Despite the sorry state of the previous administration’s plans, it would be overly optimistic to hope for a dramatic overhaul from President Obama; the institutional inertia is just too powerful. The best that could be realistically demanded of the national security team is to integrate at least some of the hard budgetary choices to into a coherent strategic framework that truly connects means with ends and that takes into account both the internal and external factors determining the future of U.S. defense policy. This article is dedicated to providing such a concise analytical framework that suggests some of the critical questions that should be considered during the process preceding the first Quadrennial Defense Review (QDR) of the Obama administration.

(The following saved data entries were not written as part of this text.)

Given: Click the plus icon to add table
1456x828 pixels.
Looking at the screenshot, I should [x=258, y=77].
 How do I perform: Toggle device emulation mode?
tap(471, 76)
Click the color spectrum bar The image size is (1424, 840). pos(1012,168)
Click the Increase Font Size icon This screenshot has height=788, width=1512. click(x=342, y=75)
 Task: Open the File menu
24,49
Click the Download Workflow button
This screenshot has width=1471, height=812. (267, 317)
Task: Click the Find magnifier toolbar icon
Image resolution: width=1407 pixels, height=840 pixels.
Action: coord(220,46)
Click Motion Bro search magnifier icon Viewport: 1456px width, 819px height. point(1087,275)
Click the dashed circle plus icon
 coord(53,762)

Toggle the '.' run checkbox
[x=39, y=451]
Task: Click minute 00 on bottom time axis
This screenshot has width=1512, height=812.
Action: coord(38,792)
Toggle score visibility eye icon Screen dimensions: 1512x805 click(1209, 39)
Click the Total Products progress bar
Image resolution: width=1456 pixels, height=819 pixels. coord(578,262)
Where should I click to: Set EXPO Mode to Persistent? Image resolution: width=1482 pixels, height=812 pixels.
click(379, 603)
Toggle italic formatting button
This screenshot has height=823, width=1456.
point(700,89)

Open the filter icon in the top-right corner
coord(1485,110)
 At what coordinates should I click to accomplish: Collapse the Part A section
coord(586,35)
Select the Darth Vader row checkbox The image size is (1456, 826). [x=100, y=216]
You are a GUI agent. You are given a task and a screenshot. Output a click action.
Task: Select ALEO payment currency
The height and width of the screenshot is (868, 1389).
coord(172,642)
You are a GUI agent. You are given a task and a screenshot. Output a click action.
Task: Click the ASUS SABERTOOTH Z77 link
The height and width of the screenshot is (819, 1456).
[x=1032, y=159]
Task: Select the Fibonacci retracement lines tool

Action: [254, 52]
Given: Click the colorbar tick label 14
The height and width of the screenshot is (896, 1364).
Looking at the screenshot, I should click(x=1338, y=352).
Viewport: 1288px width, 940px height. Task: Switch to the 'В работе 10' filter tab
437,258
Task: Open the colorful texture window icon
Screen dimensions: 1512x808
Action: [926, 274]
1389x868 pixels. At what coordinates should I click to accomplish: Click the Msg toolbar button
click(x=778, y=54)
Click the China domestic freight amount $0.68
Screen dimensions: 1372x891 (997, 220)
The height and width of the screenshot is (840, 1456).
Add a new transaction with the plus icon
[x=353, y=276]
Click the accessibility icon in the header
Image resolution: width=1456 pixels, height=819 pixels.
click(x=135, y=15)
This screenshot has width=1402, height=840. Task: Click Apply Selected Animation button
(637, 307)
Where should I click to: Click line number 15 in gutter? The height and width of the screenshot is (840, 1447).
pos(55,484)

The article is grounded in a theoretical understanding of war and strategy strongly influenced by Clausewitzian thought. Thus, an appropriate depiction of future challenges must necessarily employ a holistic understanding of conflict. Descriptions of future war that fail to take into account both its operational grammar and its policy logic are incomplete at best and dangerously misleading at worst. For traditional and historical reasons, American defense planning has too often suffered from a debilitating bifurcation of strategic thinking: debates on war’s grammar have been conducted without regards to political objectives, while policy and strategy debates rarely considered the actual realities of the battlefield and the suitability of current military means to achieve the specified policy goals. Keeping in mind that strategy-making is above all a continuous process of matching means and ends according to dynamic changes in real-world circumstances, this study focuses on pointing out four inter-related factors—grand strategy, the Bush legacy, the nature of the threat, and the nature of modern warfare—that need to be considered during any strategic deliberations on defense policy planning, programming, and budgeting.